Source data —
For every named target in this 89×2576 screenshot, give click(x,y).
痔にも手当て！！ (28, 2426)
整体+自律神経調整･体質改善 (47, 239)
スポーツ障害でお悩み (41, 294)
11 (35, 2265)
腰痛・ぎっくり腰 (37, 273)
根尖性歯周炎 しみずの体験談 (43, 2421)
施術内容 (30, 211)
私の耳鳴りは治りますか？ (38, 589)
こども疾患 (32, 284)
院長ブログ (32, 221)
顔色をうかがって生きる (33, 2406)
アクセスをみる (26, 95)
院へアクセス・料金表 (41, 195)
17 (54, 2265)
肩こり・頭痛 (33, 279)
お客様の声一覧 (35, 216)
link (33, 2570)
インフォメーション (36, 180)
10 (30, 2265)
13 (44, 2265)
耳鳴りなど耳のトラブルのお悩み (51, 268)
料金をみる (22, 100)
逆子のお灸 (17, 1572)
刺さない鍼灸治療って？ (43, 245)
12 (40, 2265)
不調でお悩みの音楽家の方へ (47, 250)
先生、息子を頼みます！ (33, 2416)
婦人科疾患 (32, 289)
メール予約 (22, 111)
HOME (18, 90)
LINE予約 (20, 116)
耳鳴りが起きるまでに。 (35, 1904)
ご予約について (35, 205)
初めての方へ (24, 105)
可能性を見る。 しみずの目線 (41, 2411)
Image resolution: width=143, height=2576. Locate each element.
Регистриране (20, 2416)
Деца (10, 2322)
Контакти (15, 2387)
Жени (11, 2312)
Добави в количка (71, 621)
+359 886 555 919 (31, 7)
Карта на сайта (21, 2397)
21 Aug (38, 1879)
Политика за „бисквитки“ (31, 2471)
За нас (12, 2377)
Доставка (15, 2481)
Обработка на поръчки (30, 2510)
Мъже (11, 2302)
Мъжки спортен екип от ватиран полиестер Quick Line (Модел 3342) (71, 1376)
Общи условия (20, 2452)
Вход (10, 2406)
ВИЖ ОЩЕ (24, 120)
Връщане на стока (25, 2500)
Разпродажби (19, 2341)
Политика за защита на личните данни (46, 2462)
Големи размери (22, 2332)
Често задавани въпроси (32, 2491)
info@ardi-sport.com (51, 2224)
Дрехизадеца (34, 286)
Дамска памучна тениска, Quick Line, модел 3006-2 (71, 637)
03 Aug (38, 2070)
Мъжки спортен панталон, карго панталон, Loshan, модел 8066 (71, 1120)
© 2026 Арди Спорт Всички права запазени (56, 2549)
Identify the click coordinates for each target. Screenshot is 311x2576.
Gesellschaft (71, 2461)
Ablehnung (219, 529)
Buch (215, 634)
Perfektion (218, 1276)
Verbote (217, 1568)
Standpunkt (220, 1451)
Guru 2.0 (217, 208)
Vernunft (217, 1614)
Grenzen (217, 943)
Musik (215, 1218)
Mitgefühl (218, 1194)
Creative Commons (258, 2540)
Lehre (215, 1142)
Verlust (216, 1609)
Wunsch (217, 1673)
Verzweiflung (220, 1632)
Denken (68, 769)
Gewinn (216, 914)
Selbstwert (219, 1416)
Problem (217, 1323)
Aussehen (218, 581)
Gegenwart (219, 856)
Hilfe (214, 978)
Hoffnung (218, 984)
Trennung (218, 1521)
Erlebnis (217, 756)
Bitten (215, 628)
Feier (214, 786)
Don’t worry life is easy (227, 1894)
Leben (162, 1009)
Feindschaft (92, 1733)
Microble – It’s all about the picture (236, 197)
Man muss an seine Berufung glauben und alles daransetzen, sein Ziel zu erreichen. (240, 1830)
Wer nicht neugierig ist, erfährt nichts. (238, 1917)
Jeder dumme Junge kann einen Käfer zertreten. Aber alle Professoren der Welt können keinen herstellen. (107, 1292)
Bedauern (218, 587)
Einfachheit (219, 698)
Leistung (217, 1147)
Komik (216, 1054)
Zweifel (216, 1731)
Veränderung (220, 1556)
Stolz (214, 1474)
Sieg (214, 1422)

Activity — Report every line containing the word "each" from the listing above.

Answer to this problem —
Image resolution: width=143, height=2576. Locate each element.
Identify the click coordinates for each target. Screenshot is 311x2576.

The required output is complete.